Description of the task: Put the lines below into a Markdown table with two columns, Row and Line. Number each row and skip any blank lines.
▶
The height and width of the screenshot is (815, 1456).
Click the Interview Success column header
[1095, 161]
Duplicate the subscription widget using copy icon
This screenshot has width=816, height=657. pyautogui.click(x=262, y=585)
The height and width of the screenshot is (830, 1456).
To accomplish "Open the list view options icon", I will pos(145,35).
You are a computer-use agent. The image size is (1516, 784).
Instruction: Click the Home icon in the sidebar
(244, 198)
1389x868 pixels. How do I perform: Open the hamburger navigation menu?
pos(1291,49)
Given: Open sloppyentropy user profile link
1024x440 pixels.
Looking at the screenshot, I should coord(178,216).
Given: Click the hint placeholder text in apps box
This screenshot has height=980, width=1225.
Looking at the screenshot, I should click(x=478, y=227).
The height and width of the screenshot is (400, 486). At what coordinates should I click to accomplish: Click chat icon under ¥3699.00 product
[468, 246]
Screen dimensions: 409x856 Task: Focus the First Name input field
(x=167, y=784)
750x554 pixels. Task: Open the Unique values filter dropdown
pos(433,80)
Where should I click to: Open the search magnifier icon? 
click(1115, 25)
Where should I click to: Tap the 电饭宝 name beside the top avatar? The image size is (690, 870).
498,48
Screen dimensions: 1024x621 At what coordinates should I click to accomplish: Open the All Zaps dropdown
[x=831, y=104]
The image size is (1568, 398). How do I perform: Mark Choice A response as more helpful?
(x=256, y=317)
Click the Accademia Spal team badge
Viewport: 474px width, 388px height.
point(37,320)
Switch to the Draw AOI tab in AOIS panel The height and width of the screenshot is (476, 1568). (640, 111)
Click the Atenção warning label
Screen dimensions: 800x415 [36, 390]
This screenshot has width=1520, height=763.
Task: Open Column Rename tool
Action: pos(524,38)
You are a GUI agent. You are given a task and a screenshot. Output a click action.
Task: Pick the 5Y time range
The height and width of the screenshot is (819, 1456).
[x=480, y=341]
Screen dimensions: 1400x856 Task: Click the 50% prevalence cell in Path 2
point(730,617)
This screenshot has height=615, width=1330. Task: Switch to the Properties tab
◀
Finished exercise:
| Row | Line |
|---|---|
| 1 | The height and width of the screenshot is (815, 1456). |
| 2 | Click the Interview Success column header |
| 3 | [1095, 161] |
| 4 | Duplicate the subscription widget using copy icon |
| 5 | This screenshot has width=816, height=657. pyautogui.click(x=262, y=585) |
| 6 | The height and width of the screenshot is (830, 1456). |
| 7 | To accomplish "Open the list view options icon", I will pos(145,35). |
| 8 | You are a computer-use agent. The image size is (1516, 784). |
| 9 | Instruction: Click the Home icon in the sidebar |
| 10 | (244, 198) |
| 11 | 1389x868 pixels. How do I perform: Open the hamburger navigation menu? |
| 12 | pos(1291,49) |
| 13 | Given: Open sloppyentropy user profile link |
| 14 | 1024x440 pixels. |
| 15 | Looking at the screenshot, I should coord(178,216). |
| 16 | Given: Click the hint placeholder text in apps box |
| 17 | This screenshot has height=980, width=1225. |
| 18 | Looking at the screenshot, I should click(x=478, y=227). |
| 19 | The height and width of the screenshot is (400, 486). At what coordinates should I click to accomplish: Click chat icon under ¥3699.00 product |
| 20 | [468, 246] |
| 21 | Screen dimensions: 409x856 Task: Focus the First Name input field |
| 22 | (x=167, y=784) |
| 23 | 750x554 pixels. Task: Open the Unique values filter dropdown |
| 24 | pos(433,80) |
| 25 | Where should I click to: Open the search magnifier icon?  |
| 26 | click(1115, 25) |
| 27 | Where should I click to: Tap the 电饭宝 name beside the top avatar? The image size is (690, 870). |
| 28 | 498,48 |
| 29 | Screen dimensions: 1024x621 At what coordinates should I click to accomplish: Open the All Zaps dropdown |
| 30 | [x=831, y=104] |
| 31 | The image size is (1568, 398). How do I perform: Mark Choice A response as more helpful? |
| 32 | (x=256, y=317) |
| 33 | Click the Accademia Spal team badge |
| 34 | Viewport: 474px width, 388px height. |
| 35 | point(37,320) |
| 36 | Switch to the Draw AOI tab in AOIS panel The height and width of the screenshot is (476, 1568). (640, 111) |
| 37 | Click the Atenção warning label |
| 38 | Screen dimensions: 800x415 [36, 390] |
| 39 | This screenshot has width=1520, height=763. |
| 40 | Task: Open Column Rename tool |
| 41 | Action: pos(524,38) |
| 42 | You are a GUI agent. You are given a task and a screenshot. Output a click action. |
| 43 | Task: Pick the 5Y time range |
| 44 | The height and width of the screenshot is (819, 1456). |
| 45 | [x=480, y=341] |
| 46 | Screen dimensions: 1400x856 Task: Click the 50% prevalence cell in Path 2 |
| 47 | point(730,617) |
| 48 | This screenshot has height=615, width=1330. Task: Switch to the Properties tab |